Exercise directions :: The answer is a single figure: how many lines below contain the word "computer".
= = = = =
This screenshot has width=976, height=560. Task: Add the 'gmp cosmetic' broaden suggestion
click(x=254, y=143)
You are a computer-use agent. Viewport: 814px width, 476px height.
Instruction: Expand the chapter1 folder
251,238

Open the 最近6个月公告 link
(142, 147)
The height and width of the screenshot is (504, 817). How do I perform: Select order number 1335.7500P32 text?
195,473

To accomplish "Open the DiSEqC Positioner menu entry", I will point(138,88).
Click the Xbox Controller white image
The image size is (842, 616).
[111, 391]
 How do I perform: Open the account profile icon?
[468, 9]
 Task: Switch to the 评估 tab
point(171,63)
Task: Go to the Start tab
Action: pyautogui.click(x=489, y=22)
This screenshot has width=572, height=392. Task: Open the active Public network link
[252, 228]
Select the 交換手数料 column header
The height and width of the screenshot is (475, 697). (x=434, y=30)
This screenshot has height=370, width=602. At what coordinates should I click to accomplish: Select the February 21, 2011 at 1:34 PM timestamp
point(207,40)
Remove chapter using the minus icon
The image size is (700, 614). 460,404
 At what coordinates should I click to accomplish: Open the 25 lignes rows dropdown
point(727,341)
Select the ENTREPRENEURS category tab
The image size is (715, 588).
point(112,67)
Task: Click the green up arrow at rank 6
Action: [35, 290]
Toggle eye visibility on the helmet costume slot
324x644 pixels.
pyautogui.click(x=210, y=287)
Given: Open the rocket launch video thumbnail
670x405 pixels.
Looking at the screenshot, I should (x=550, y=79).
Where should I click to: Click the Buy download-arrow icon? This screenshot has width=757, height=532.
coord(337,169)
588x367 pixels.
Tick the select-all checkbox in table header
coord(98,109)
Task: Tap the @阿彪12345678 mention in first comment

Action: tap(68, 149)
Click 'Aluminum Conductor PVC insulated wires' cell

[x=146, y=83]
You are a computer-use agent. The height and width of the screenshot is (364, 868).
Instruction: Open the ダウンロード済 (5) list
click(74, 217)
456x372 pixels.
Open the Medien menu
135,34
= = = = =
Written response :: 2